## Dataset Preparation - Lesion Images

In [None]:
from pathlib import Path
import numpy as np
from PIL import Image
import os
from tqdm import tqdm

# Original data
DATA_ROOT = Path("/kaggle/input/ham1000-segmentation-and-classification")
IMAGES_DIR = DATA_ROOT / "images"
MASKS_DIR = DATA_ROOT / "masks"

# Where to save cropped lesion images
CROPPED_DIR = Path("/kaggle/working/ham_lesion_crops")
CROPPED_DIR.mkdir(parents=True, exist_ok=True)

print("Saving cropped images to:", CROPPED_DIR)

margin_ratio = 0.10  # 10% padding around lesion

img_paths = sorted(IMAGES_DIR.glob("*.jpg"))
print("Total images found:", len(img_paths))

for img_path in tqdm(img_paths):
    img_id = img_path.stem
    mask_path = MASKS_DIR / f"{img_id}_segmentation.png"
    if not mask_path.exists():
        # if no mask (should not happen), just copy resized full image
        img = Image.open(img_path).convert("RGB")
        img = img.resize((224, 224), Image.BILINEAR)
        img.save(CROPPED_DIR / f"{img_id}.jpg")
        continue

    # Load image & mask
    img = Image.open(img_path).convert("RGB")
    mask = Image.open(mask_path).convert("L")

    img_np = np.array(img)
    mask_np = np.array(mask)
    mask_bin = mask_np > 0  # lesion = True

    if mask_bin.sum() == 0:
        # Fallback: no lesion pixels -> use full image
        crop = img
    else:
        # Find bounding box of lesion
        ys, xs = np.where(mask_bin)
        y_min, y_max = ys.min(), ys.max()
        x_min, x_max = xs.min(), xs.max()

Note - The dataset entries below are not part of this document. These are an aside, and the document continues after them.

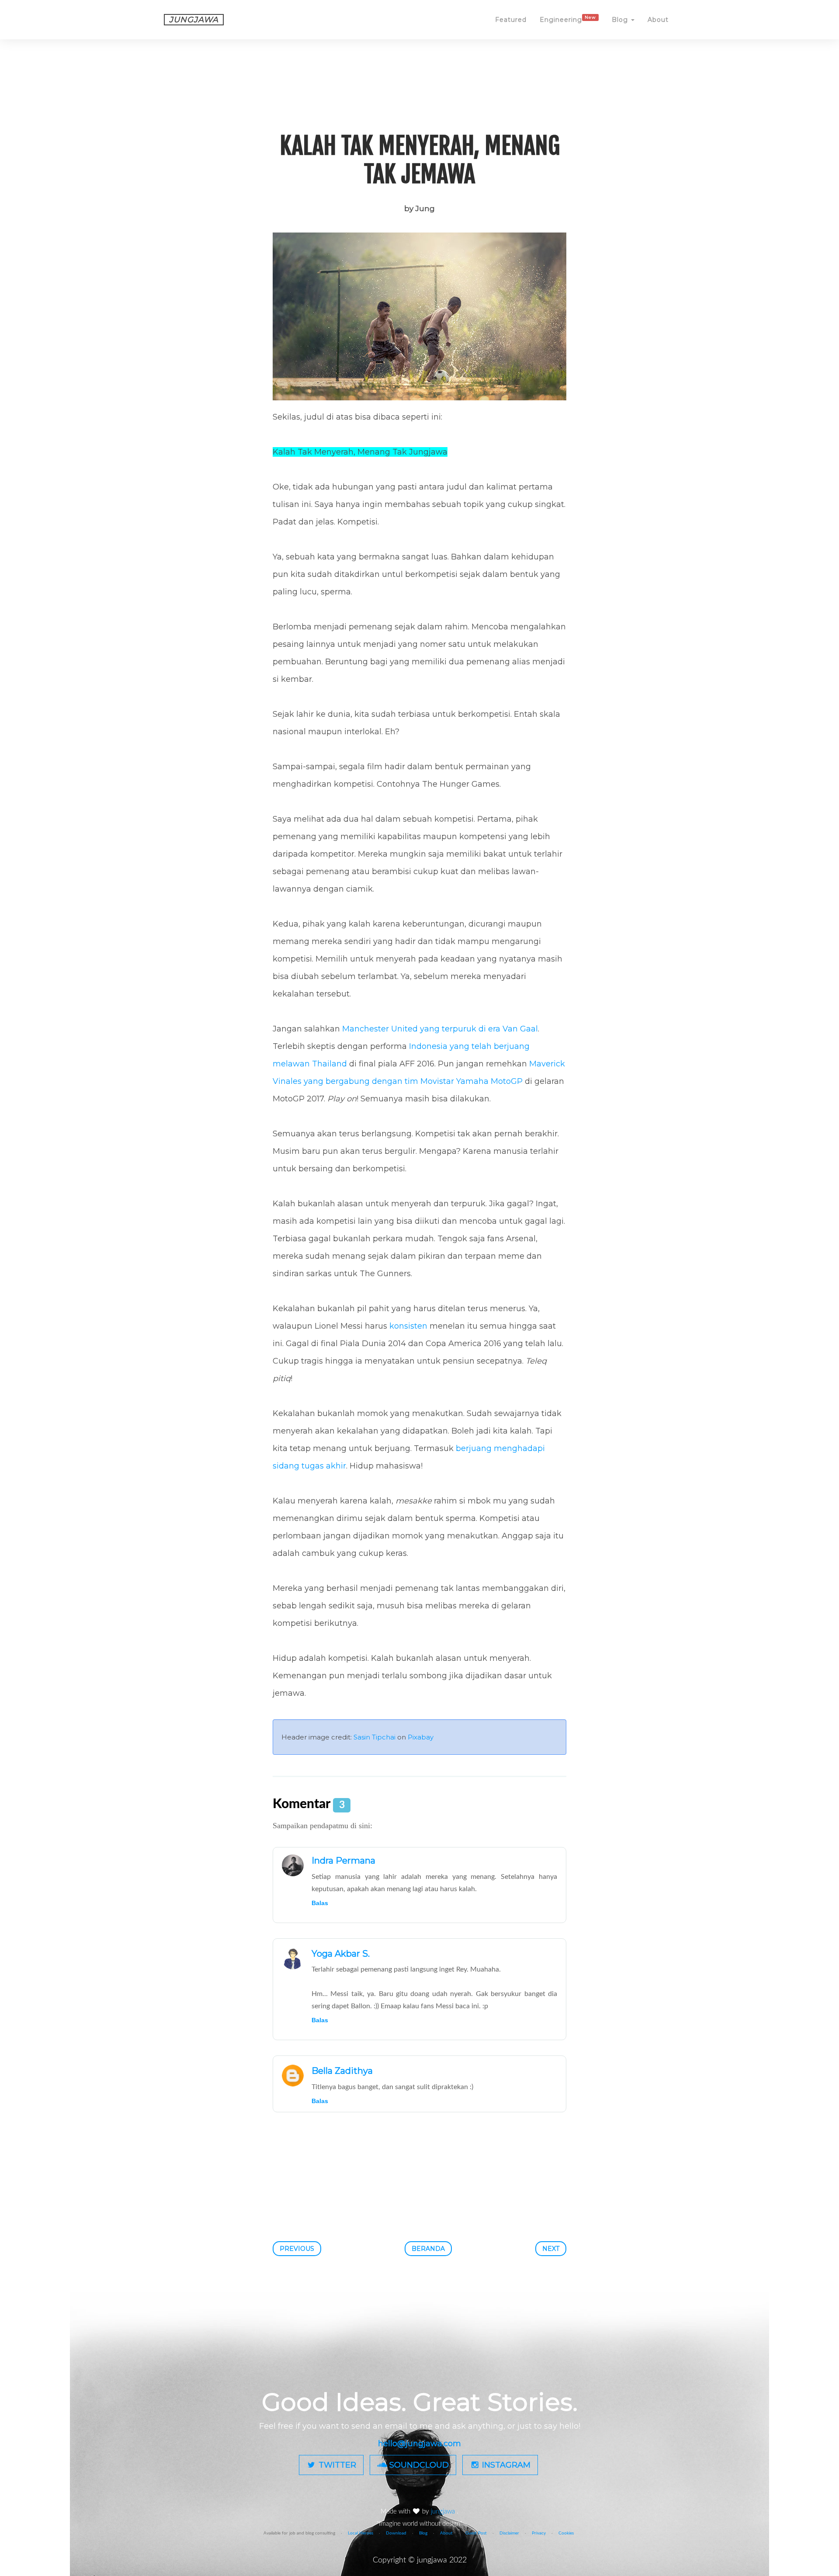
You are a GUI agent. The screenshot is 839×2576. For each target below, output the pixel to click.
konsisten (408, 1326)
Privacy (539, 2533)
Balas (320, 1902)
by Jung (419, 208)
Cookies (566, 2533)
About (658, 20)
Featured (511, 20)
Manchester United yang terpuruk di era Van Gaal (440, 1029)
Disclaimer (509, 2533)
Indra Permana (343, 1860)
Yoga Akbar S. (341, 1953)
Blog (621, 20)
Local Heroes (360, 2533)
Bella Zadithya (342, 2071)
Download (396, 2533)
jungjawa (444, 2511)
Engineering (568, 19)
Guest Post (476, 2533)
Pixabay (420, 1737)
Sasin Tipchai (374, 1737)
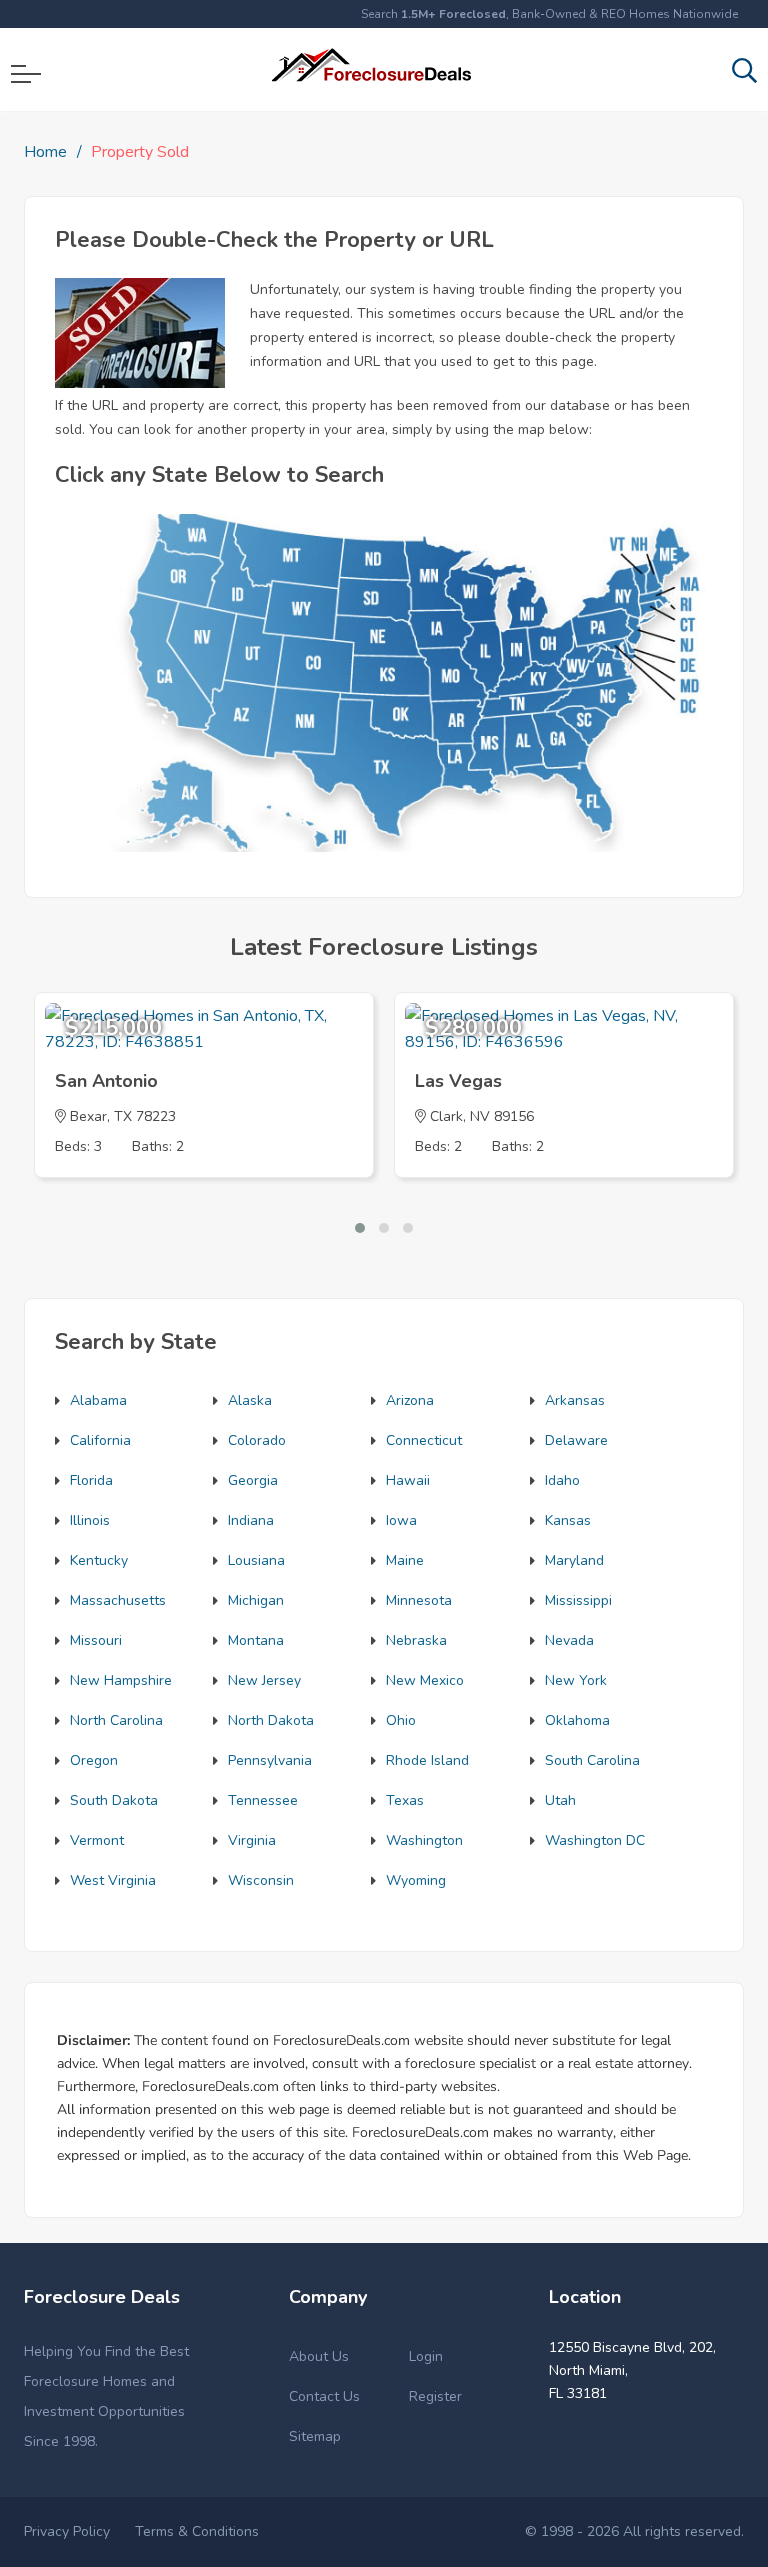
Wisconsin (261, 1880)
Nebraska (416, 1640)
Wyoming (416, 1880)
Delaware (576, 1440)
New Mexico (425, 1680)
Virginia (252, 1840)
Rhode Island (427, 1760)
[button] (360, 1228)
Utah (560, 1800)
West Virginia (113, 1880)
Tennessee (263, 1800)
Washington (424, 1840)
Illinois (90, 1520)
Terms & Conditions (197, 2531)
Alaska (250, 1400)
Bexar (88, 1116)
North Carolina (116, 1720)
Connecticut (424, 1440)
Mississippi (578, 1600)
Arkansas (575, 1400)
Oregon (94, 1760)
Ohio (401, 1720)
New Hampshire (121, 1680)
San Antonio (106, 1081)
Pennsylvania (270, 1760)
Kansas (568, 1520)
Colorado (257, 1440)
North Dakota (271, 1720)
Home (45, 152)
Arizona (410, 1400)
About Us (319, 2356)
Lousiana (256, 1560)
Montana (256, 1640)
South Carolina (592, 1760)
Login (426, 2356)
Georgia (253, 1480)
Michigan (256, 1600)
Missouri (96, 1640)
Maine (405, 1560)
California (100, 1440)
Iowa (401, 1520)
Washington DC (595, 1840)
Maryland (574, 1560)
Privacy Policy (67, 2531)
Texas (405, 1800)
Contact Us (324, 2396)
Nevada (569, 1640)
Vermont (97, 1840)
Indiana (251, 1520)
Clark (446, 1116)
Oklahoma (577, 1720)
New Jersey (264, 1680)
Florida (91, 1480)
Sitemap (315, 2436)
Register (435, 2396)
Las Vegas (458, 1081)
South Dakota (114, 1800)
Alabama (98, 1400)
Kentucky (99, 1560)
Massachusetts (118, 1600)
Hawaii (408, 1480)
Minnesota (419, 1600)
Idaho (562, 1480)
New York (576, 1680)
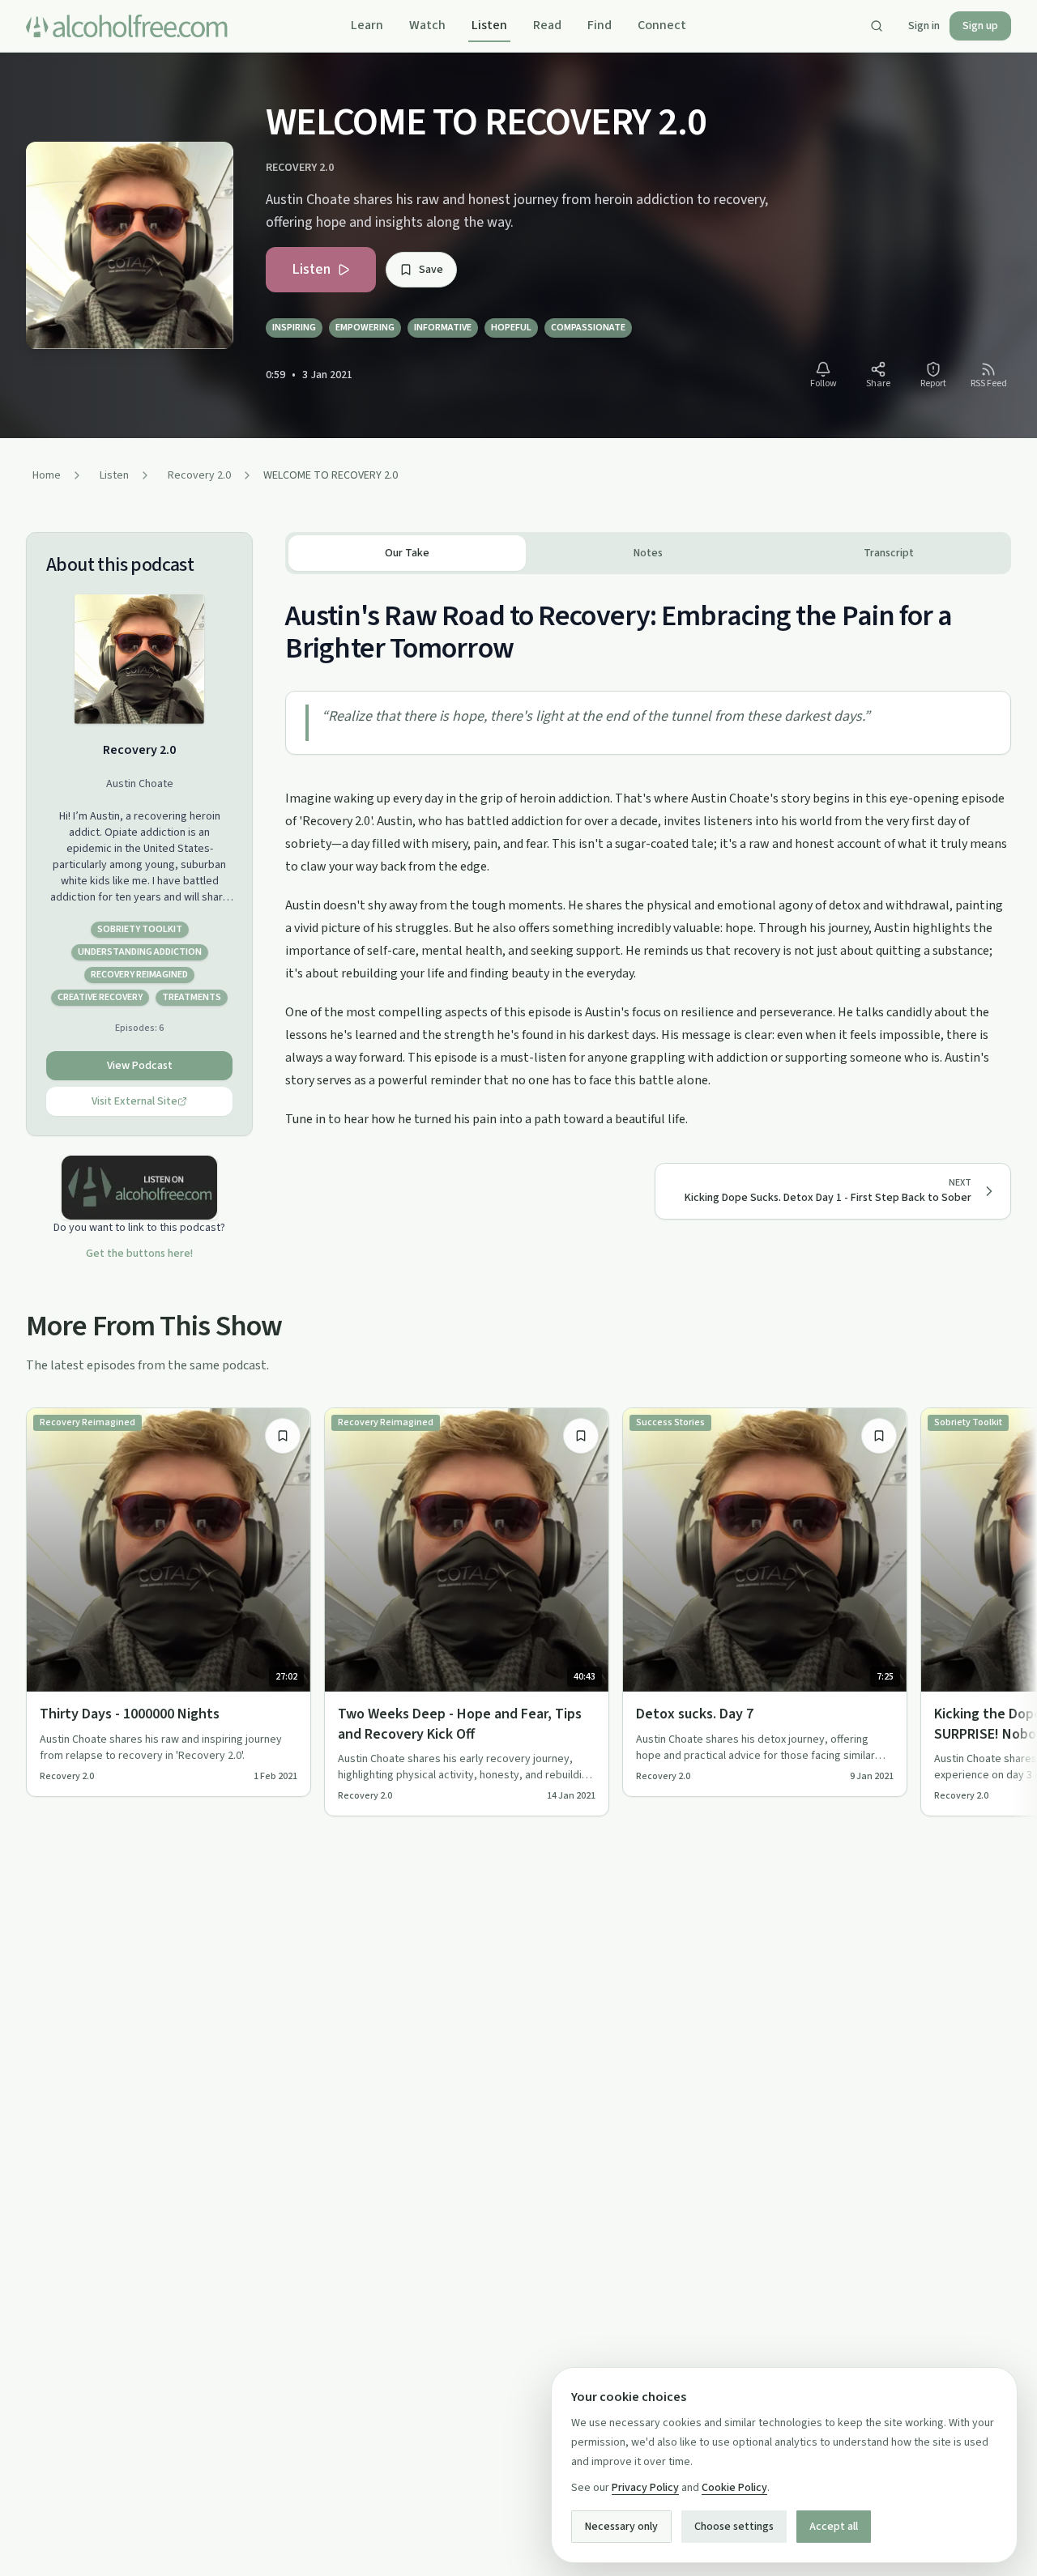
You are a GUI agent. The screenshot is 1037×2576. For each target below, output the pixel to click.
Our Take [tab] (407, 553)
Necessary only (621, 2527)
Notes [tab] (648, 553)
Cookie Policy (734, 2488)
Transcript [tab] (889, 553)
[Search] (876, 26)
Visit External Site (134, 1101)
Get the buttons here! (139, 1253)
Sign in (924, 26)
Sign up (980, 26)
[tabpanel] (648, 852)
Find (599, 25)
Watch (427, 25)
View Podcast (140, 1066)
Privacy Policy (645, 2488)
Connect (662, 25)
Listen (489, 25)
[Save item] (283, 1436)
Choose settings (734, 2527)
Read (547, 25)
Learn (367, 25)
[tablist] (648, 553)
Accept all (833, 2527)
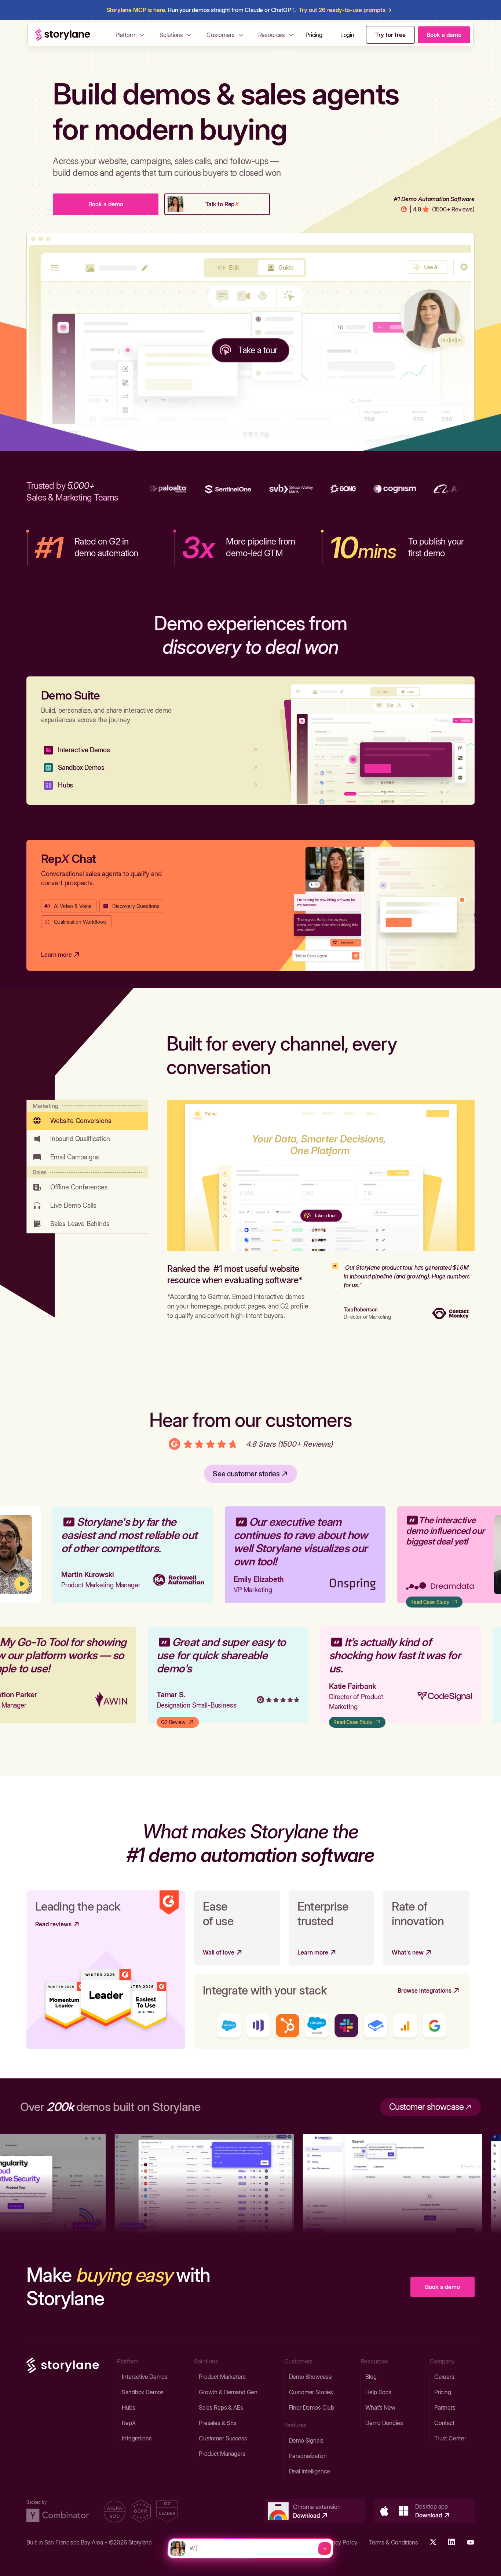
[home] (63, 35)
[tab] (87, 1115)
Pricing (314, 34)
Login (347, 34)
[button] (131, 35)
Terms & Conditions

        h, w = mask_bin.shape
        # Add some margin
        pad_y = int((y_max - y_min) * margin_ratio)
        pad_x = int((x_max - x_min) * margin_ratio)

        y_min = max(0, y_min - pad_y)
        y_max = min(h - 1, y_max + pad_y)
        x_min = max(0, x_min - pad_x)
        x_max = min(w - 1, x_max + pad_x)

        # Crop on original image
        crop = img.crop((x_min, y_min, x_max + 1, y_max + 1))

    # Resize crop to classifier input size (224x224)
    crop = crop.resize((224, 224), Image.BILINEAR)
    crop.save(CROPPED_DIR / f"{img_id}.jpg")

print("Done creating cropped lesion images.")

Saving cropped images to: /kaggle/working/ham_lesion_crops
Total images found: 10015


100%|██████████| 10015/10015 [06:51<00:00, 24.35it/s]

Done creating cropped lesion images.